Task directions — Each record has to be repeated exactly as given.

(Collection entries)
++++++++++++++++++++

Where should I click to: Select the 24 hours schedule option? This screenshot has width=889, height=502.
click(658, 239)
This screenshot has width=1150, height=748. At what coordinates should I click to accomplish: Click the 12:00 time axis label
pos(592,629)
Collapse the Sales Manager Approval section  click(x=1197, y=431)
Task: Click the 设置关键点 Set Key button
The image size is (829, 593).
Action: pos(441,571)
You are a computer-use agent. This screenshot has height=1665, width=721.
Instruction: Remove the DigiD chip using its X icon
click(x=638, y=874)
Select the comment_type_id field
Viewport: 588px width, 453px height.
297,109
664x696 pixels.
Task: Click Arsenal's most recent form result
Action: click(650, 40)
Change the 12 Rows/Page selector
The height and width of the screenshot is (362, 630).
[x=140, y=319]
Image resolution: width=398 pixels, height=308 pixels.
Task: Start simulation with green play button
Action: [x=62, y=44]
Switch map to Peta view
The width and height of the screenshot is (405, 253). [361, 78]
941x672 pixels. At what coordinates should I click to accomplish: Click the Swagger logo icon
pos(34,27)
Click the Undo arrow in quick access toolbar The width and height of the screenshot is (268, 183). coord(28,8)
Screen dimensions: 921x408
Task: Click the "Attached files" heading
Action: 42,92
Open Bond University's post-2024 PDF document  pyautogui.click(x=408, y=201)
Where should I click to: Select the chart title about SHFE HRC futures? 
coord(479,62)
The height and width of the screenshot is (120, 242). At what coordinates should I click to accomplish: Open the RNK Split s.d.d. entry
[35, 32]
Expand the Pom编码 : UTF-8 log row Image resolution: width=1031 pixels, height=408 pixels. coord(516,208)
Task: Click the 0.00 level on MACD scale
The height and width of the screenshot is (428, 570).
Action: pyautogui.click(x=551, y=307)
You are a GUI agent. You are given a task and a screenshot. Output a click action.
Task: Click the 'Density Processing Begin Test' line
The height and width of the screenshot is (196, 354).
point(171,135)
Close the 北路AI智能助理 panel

++++++++++++++++++++

Exercise output —
Where should I click to: Select the 24 hours schedule option? This screenshot has width=889, height=502.
click(658, 239)
This screenshot has width=1150, height=748. At what coordinates should I click to accomplish: Click the 12:00 time axis label
pos(592,629)
Collapse the Sales Manager Approval section  click(x=1197, y=431)
Task: Click the 设置关键点 Set Key button
The image size is (829, 593).
Action: pos(441,571)
You are a computer-use agent. This screenshot has height=1665, width=721.
Instruction: Remove the DigiD chip using its X icon
click(x=638, y=874)
Select the comment_type_id field
Viewport: 588px width, 453px height.
297,109
664x696 pixels.
Task: Click Arsenal's most recent form result
Action: click(650, 40)
Change the 12 Rows/Page selector
The height and width of the screenshot is (362, 630).
[x=140, y=319]
Image resolution: width=398 pixels, height=308 pixels.
Task: Start simulation with green play button
Action: [x=62, y=44]
Switch map to Peta view
The width and height of the screenshot is (405, 253). [361, 78]
941x672 pixels. At what coordinates should I click to accomplish: Click the Swagger logo icon
pos(34,27)
Click the Undo arrow in quick access toolbar The width and height of the screenshot is (268, 183). coord(28,8)
Screen dimensions: 921x408
Task: Click the "Attached files" heading
Action: 42,92
Open Bond University's post-2024 PDF document  pyautogui.click(x=408, y=201)
Where should I click to: Select the chart title about SHFE HRC futures? 
coord(479,62)
The height and width of the screenshot is (120, 242). At what coordinates should I click to accomplish: Open the RNK Split s.d.d. entry
[35, 32]
Expand the Pom编码 : UTF-8 log row Image resolution: width=1031 pixels, height=408 pixels. coord(516,208)
Task: Click the 0.00 level on MACD scale
The height and width of the screenshot is (428, 570).
Action: pyautogui.click(x=551, y=307)
You are a GUI agent. You are given a task and a screenshot. Output a click action.
Task: Click the 'Density Processing Begin Test' line
The height and width of the screenshot is (196, 354).
point(171,135)
Close the 北路AI智能助理 panel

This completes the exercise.